*Assigned task:* Needed from the data below: every line from the one with "This screenshot has height=446, width=765." up to and including the one with "Open the 'Default levels' dropdown", repeated exactly and with nothing else.

** Listed records follows **

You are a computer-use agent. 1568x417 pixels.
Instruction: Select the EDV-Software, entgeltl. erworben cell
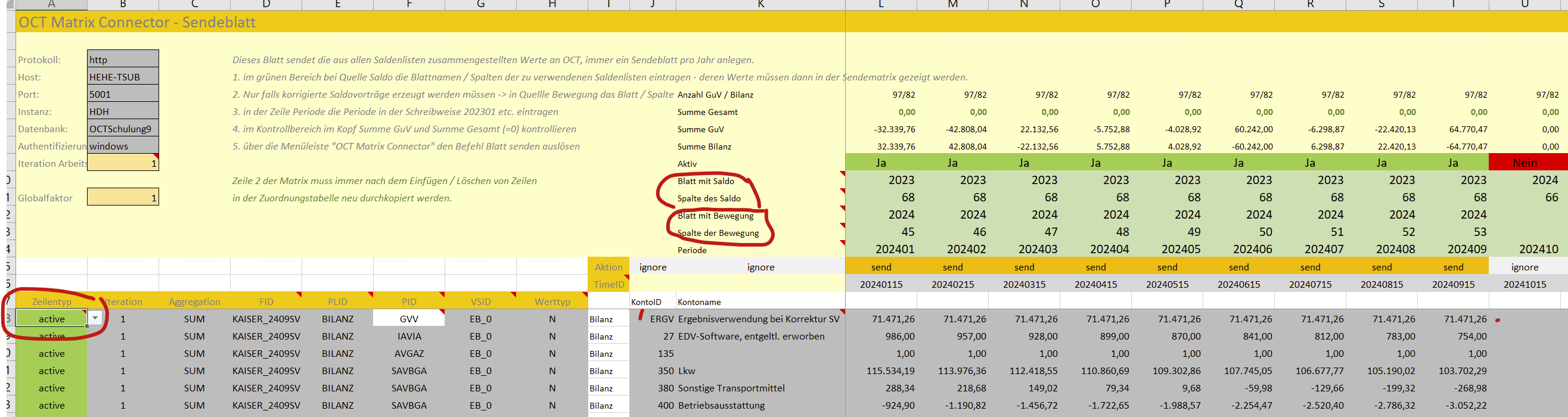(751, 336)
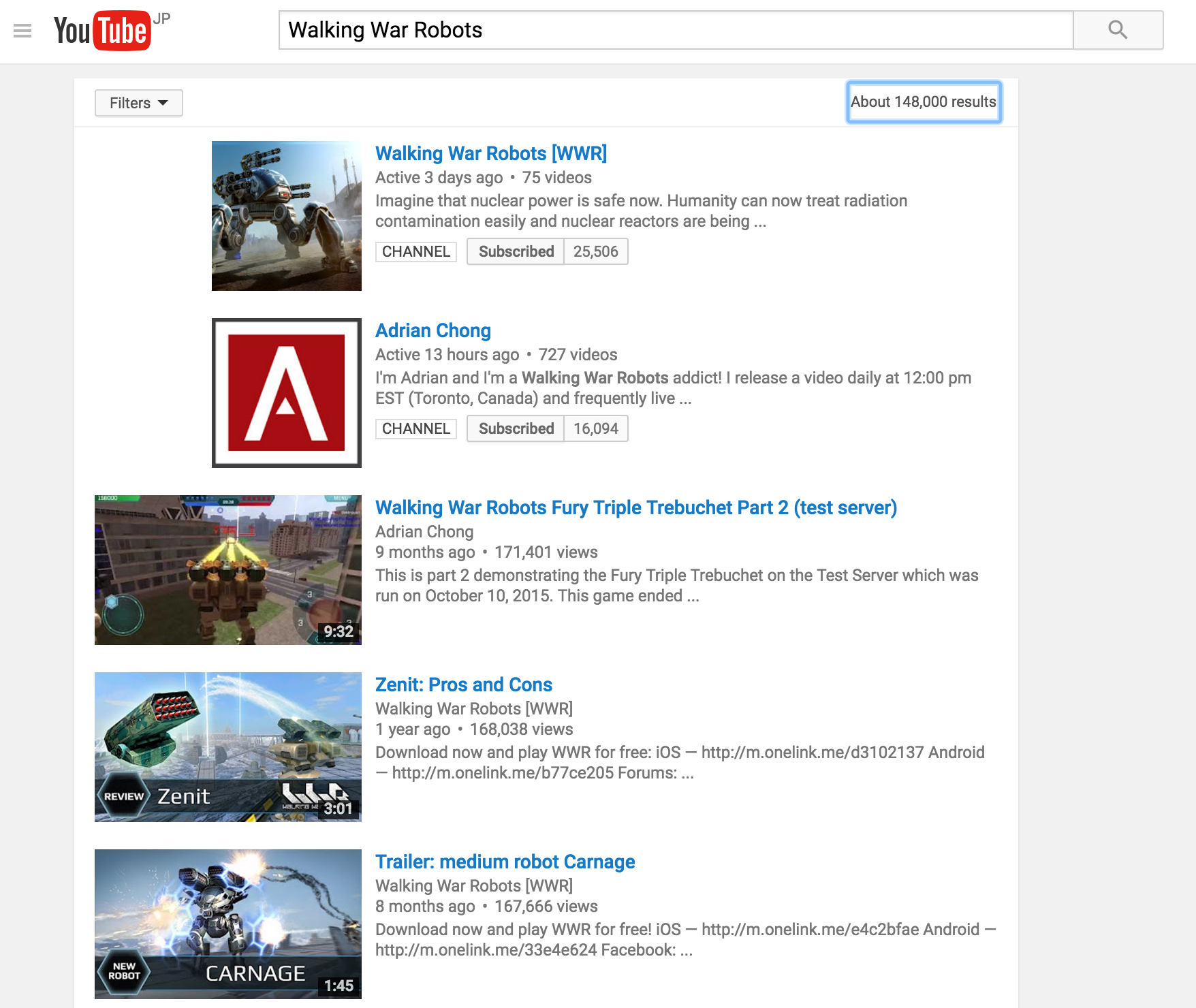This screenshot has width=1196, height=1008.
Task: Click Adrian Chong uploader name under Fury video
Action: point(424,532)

** End of Listed records **
** Listed records follows **

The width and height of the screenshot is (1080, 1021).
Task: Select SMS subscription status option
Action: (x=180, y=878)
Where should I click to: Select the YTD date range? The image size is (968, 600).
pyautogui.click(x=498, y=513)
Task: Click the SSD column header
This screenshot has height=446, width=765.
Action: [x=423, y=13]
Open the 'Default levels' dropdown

** End of Listed records **

*Result below:*
This screenshot has height=446, width=765.
Action: [x=423, y=13]
Open the 'Default levels' dropdown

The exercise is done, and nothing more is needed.